Wie verhält es sich aber nun mit dem Gedächtnis der „einfachsten Lebewesen“, die als unsterblich gelten? Gemeint sind die Bakterien. Der französische Bakterienforscher François Jacob meint in „Die Maus, die Fliege und der Mensch“ (2000): Ein Bakterium „träumt“ davon, „zwei zu werden“ – was nicht auf sexuellem Wege geschieht, Bakterien sind ungeschlechtlich. Mit ihrer Sexualität, Konjugation genannt, ist bloß die Berührung oder Kommunikation zweier Bakterien gemeint, bei der Gen-Geschenke übergeben werden. Dies geschieht durch direkten Körperkontakt oder mittels Proteinfäden, sogenannten Sexual-Pili, die aus der Distanz von einem Individuum zum anderen hinüberwachsen. Die Fortpflanzung hat damit nichts zu tun, diese geschieht durch Teilung.
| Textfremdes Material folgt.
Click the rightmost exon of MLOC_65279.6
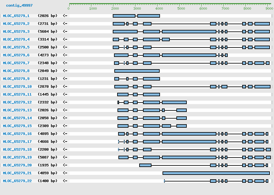 coord(226,55)
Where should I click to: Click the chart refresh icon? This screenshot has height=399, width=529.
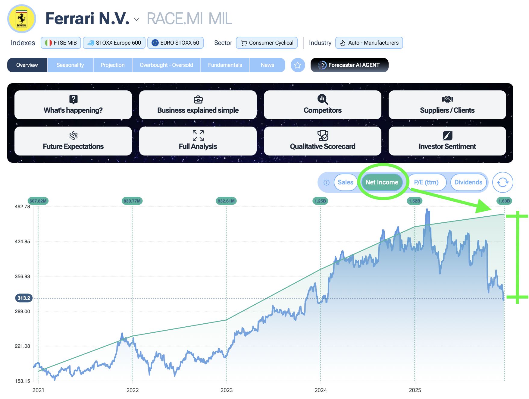click(x=502, y=182)
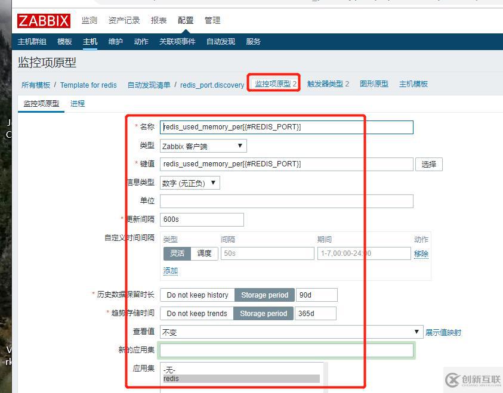
Task: Select 模板 in the navigation bar
Action: 64,41
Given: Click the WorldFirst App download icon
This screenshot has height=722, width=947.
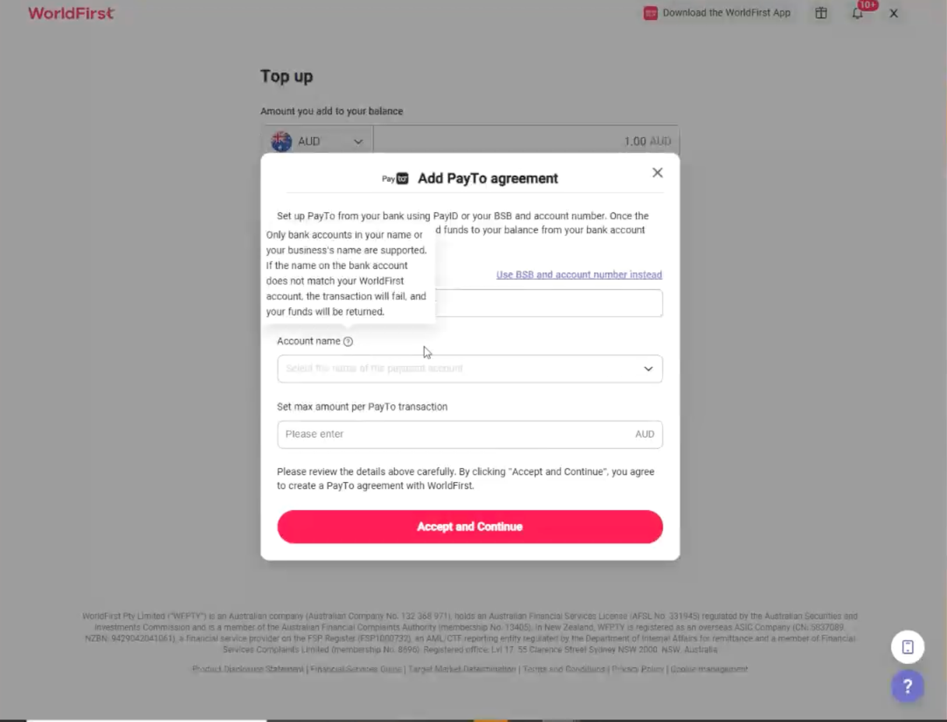Looking at the screenshot, I should [650, 13].
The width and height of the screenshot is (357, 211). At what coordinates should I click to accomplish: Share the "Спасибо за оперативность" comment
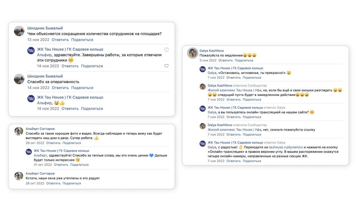pyautogui.click(x=82, y=88)
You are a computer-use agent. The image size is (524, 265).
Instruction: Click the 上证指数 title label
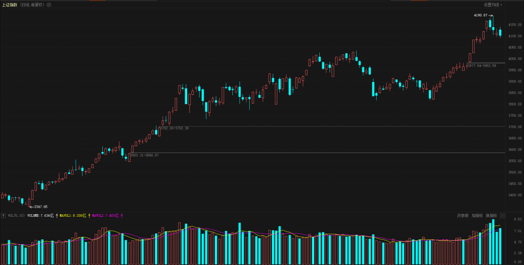10,5
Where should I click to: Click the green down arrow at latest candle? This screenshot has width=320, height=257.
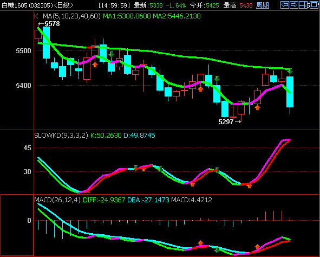290,71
Jacobs Kollege am Collège de France Michel Foucault fragte sich: „So lange man es zu tun hat mit einem, relativ gesehen, so einfachen Organismus wie einem Bakterium, kann man dann wirklich von einem Individuum sprechen?“ Präziser gefragt: „Kann man sagen, dass es einen Anfang hat, da es schließlich nur die Hälfte einer früheren Zelle ist, die ihrerseits die Hälfte einer anderen Zelle war und so weiter bis in die fernste Vergangenheit des ältesten Bakteriums der Welt?“ Oder – in die andere Zeitrichtung gefragt: „Kann man sagen, dass es stirbt, wenn es sich teilt, zwei Bakterien Platz macht, die unabhängig bestrebt sind, sich alsbald ihrerseits zu teilen?“
Das Sterben, der Bruch im Gedächtnis, tritt erst mit der Verbindung von Sexualität und Fortpflanzung ein. Ich erinnere nur an den Seufzer des Dichters Peter Rühmkorf: „Ach, könnte man doch angelesene Eigenschaften vererben!“ Bakterien erleiden also wie Tintenfische auch in hohem Alter, es gibt sie seit fast vier Milliarden Jahren, keinen Gedächtnisverlust.